(Saved data entries)
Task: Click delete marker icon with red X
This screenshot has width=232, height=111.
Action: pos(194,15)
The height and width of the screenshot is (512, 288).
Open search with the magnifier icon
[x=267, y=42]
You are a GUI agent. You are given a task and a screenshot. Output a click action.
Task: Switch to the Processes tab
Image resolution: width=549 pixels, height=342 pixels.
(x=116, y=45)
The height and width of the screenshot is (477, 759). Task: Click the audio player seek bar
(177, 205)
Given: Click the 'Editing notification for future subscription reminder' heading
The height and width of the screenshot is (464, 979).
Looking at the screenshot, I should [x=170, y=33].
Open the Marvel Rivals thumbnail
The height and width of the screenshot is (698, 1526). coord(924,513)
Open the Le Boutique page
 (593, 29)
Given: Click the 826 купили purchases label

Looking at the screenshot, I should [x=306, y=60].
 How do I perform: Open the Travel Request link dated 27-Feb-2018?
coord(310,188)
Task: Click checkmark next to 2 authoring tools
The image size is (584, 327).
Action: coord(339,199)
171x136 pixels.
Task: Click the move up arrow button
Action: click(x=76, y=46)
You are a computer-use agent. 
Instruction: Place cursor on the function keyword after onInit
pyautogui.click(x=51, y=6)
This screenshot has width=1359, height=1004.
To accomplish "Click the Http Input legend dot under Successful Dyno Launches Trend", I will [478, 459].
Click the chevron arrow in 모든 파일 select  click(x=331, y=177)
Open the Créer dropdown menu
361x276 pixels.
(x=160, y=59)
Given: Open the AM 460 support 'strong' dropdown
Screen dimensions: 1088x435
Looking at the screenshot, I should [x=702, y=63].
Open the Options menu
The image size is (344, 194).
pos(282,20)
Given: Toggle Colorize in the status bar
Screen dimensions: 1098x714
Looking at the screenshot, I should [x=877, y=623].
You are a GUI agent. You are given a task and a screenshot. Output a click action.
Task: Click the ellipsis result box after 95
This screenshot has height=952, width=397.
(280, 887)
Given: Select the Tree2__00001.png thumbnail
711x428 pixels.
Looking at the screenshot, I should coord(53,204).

Problem description> Transcribe the records from their first line. Stop after the line with "Given: Open the", including it.

Written response>
Task: Click delete marker icon with red X
This screenshot has width=232, height=111.
Action: pos(194,15)
The height and width of the screenshot is (512, 288).
Open search with the magnifier icon
[x=267, y=42]
You are a GUI agent. You are given a task and a screenshot. Output a click action.
Task: Switch to the Processes tab
Image resolution: width=549 pixels, height=342 pixels.
(x=116, y=45)
The height and width of the screenshot is (477, 759). Task: Click the audio player seek bar
(177, 205)
Given: Click the 'Editing notification for future subscription reminder' heading
The height and width of the screenshot is (464, 979).
Looking at the screenshot, I should [x=170, y=33].
Open the Marvel Rivals thumbnail
The height and width of the screenshot is (698, 1526). coord(924,513)
Open the Le Boutique page
 (593, 29)
Given: Click the 826 купили purchases label

Looking at the screenshot, I should [x=306, y=60].
 How do I perform: Open the Travel Request link dated 27-Feb-2018?
coord(310,188)
Task: Click checkmark next to 2 authoring tools
The image size is (584, 327).
Action: coord(339,199)
171x136 pixels.
Task: Click the move up arrow button
Action: click(x=76, y=46)
You are a computer-use agent. 
Instruction: Place cursor on the function keyword after onInit
pyautogui.click(x=51, y=6)
This screenshot has width=1359, height=1004.
To accomplish "Click the Http Input legend dot under Successful Dyno Launches Trend", I will [478, 459].
Click the chevron arrow in 모든 파일 select  click(x=331, y=177)
Open the Créer dropdown menu
361x276 pixels.
(x=160, y=59)
Given: Open the AM 460 support 'strong' dropdown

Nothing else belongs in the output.